Nel 2026, la Legge di Bilancio italiana ridisegna il panorama dei bonus edilizi e delle agevolazioni fiscali, confermando misure prioritarie e eliminando quelle meno sostenibili. Per i proprietari di immobili questo scenario offre spazi concreti per interventi mirati, soprattutto nelle zone colpite dal sisma.
Il Bonus Ristrutturazione resta una certezza per tutto l’anno, con detrazioni al 50% sulla prima casa e al 36% sugli altri beni, applicabili a manutenzioni ordinarie o straordinarie. Allo stesso modo, Ecobonus e Sismabonus continuano a incentivare l’efficienza energetica e la sicurezza antisismica, con aliquote adattate ai risultati ottenuti.

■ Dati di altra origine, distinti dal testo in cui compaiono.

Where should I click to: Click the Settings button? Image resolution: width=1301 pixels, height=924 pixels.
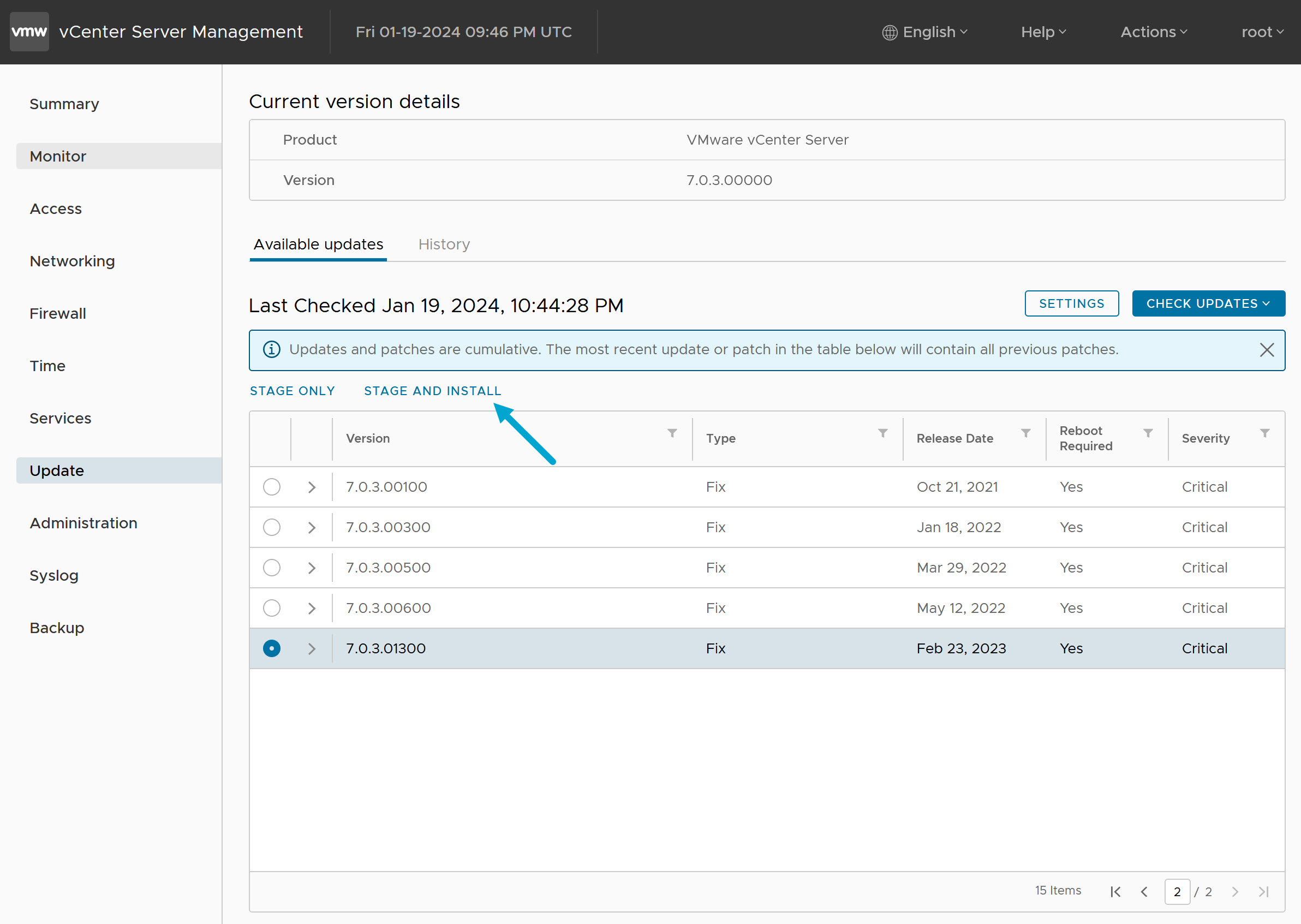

Particolarmente rilevante per l’Umbria è il Superbonus 110%, prorogato fino al 31 dicembre 2026 solo nei comuni del cratere sismico, tra cui Spoleto, Norcia, Preci e Cascia in provincia di Perugia.
Confermato pure il Bonus Mobili ed Elettrodomestici, che detrae il 50% fino a 5.000 euro se legato a ristrutturazioni. Tra le soppressioni, invece, spicca il Superbonus esteso, oltre a bonus per barriere architettoniche, colonnine di ricarica e sport, motivati da esigenze di bilancio.
Questo assetto dei bonus 2026 privilegia continuità su casa e utenze, adattandosi alle sfide umbre post-sisma.